L’histoire hésite entre « Du riffifi chez le baron », qui fleure bon les romans policiers d’Albert Simonin ou d’Auguste Le Breton (auteur de la série « Du rififi… »), et « Opération Alpha », qui relève plus des romans d’espionnage de Paul Kenny ou de Peter Cheney (John Moody appartient au FBI, comme Lemmy Caution). Il ne manque que la belle espionne – nous sommes dans
Le Pèlerin… - mais, étonnamment pour le journal qui hébergeait Pat’Apouf, les morts et les scènes de bagarre, voire de torture (strips 20 et 43), ne nous sont pas épargnées.

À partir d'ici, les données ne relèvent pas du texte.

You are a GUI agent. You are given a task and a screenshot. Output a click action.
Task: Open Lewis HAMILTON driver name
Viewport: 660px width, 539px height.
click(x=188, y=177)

Les méchants ont leurs accessoires habituels des années cinquante : grosses voitures américaines, souterrain avec porte dérobée et poste émetteur-récepteur radio – mais ils nous font la belle surprise de nous donner des nouvelles de Ranko, rebaptisé Zarko, sans doute échappé du zoo de Londres où il croupissait depuis 1938.
Pour le dessin, on pense évidemment à Tillieux, et on se prend à regretter que JorDom n’ait pas pimenté de plus d’humour son histoire (il avait pourtant de quoi faire sous la main avec son baron chauve à monocle et ses gardes du corps patibulaires).
Il reste qu’il s’agit d’un travail remarquable tant au niveau de la narration (découpage nerveux, avec un suspense ménagé tous les 2 strips) que des dessins, pleins de mouvement : multiplication des plans audacieux, très cinématographiques et toujours justifiés, exploitation habile du noir et blanc, soin minutieux apporté aux décors (le comptoir du bar où la photo de Jack Crowd est reconnue, le bureau du gérant de l’hôtel Continental…) – si bien que le lecteur se « sent » à Manhattan ou à Estoril même s’il n’y est jamais allé.
Même les vignettes « neutres », comme la seconde du strip 24, où John et Georges hèlent un taxi en arrivant à Estoril (une Dauphine...), sont un régal, avec la rue pavée et la belle fille au look B.B. au premier plan :
… La fin manque, mais on peut penser que nos deux héros auront finalement empêché la destruction des flottes anglaise et américaine par les 50 000 hommes-torpilles du baron Otto Holst. On sait aussi, hélas, que cela n’aura pas suffi à épargner Hiroshima et Nagasaki aux Japonais.
Au total, cette BD oubliée est à mon avis une vraie réussite, malgré un scénario très daté, et on peut s’étonner que JorDom n’ait pas persisté dans cette voie « à la Tillieux » - où il apparait beaucoup plus à l’aise que dans le style réaliste du genre de ce « Robert le fier » que nous a présenté Fleng.